Detective Story (2007)

Directed by
Name pretty much sums it up
Reviewed by Simon on 2013-04-05

Raita Kazama is a down and out detective with little going for him. When a woman comes to him late one night looking for help he turns her away, but when she turns up dead the following morning he decides to investigate the case himself. Due to some circumstantial evidence, he ends up becoming a suspect himself.

Takashi Miike had a streak of brilliance from about 1996 to 2004, when he produced a remarkable number of films and somehow managed to make nearly all of them unique and memorable. The arrival of a measure of international success and the ability to realy call the shots himself did not, sadly, improve his output though... since 2005 few of his films have had anything like the touch of genius that his earlier films showed. DETECTIVE STORY certainly does not prove to be an exception to that pattern, being amongst the most generic, uninspired films he has made.

The storyline is bog standard detective/serial killer fare, and were it not for the elevated levels of gore it could pass for an episode of some generic TV detective show.
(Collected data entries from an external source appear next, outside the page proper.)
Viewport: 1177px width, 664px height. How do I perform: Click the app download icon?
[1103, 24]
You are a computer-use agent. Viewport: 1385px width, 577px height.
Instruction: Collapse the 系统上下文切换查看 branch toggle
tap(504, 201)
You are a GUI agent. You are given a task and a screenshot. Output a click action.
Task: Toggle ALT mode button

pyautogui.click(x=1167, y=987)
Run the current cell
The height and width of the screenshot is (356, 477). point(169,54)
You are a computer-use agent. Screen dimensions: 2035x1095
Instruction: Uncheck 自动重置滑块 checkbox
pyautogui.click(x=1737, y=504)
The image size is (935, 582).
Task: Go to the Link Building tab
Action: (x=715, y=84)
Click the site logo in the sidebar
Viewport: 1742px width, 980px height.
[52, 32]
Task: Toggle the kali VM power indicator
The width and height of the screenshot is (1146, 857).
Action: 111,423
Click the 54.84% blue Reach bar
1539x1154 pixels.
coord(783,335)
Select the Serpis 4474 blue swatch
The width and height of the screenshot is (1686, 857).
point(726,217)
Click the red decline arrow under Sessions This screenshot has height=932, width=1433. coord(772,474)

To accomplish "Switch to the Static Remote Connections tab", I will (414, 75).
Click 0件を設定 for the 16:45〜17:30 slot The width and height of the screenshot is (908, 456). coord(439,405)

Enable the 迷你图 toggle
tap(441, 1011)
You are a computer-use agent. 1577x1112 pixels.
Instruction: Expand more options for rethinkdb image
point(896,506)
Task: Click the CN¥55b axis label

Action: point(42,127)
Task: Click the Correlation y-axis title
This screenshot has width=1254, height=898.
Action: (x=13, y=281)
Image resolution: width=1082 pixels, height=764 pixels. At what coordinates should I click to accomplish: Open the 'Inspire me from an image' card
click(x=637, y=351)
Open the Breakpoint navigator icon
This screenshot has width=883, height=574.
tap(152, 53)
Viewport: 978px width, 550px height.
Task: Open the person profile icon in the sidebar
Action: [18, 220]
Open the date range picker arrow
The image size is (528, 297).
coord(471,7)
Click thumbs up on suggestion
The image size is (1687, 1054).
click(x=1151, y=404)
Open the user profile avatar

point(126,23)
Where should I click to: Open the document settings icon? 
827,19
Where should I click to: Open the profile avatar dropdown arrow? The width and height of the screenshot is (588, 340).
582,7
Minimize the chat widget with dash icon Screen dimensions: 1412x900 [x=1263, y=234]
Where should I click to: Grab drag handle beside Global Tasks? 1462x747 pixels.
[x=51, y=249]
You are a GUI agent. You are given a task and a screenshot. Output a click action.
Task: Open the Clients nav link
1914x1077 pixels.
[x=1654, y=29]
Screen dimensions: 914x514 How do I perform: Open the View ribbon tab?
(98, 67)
The main character is imbued with some quirks, but lead actor Kai Atô does not turn them into a particularly compelling performance in the way that Sho Aikawa might have been able to do. Certainly not enough to enliven a dull script, anyway. The film wears its influences on its sleeve, and whilst the "twist in the tail" has an unimpeachable pedigree, it certainly can't count originality as a direct parent.

It feels very much like Miike not making an effort... the kind of 'director for hire' fare that he managed to avoid producing even when he was just a 'director for hire' taking whatever projects he could get. In those days no matter how generic the script he was given, he found a way to stamp it with his personality... those trademark "Miike Moments" that made his films so exciting. There is an almost complete absence of such touches and flourishes in DETECTIVE STORY... right up until the final scene, which is brilliant - as if Miike suddenly remembered who he was and let go of the reins a bit. Perhaps it's all meant to be a joke... a "haha, gotcha, I'm still me! As if I'd make such a generic film!", but if so he certainly left it far too late to pull that on the audience.

I suspect the simpler explanation is that he wasn't particularly interested in the project, didn't make an effort, and couldn't care less whether we enjoy the film or not. Oh well.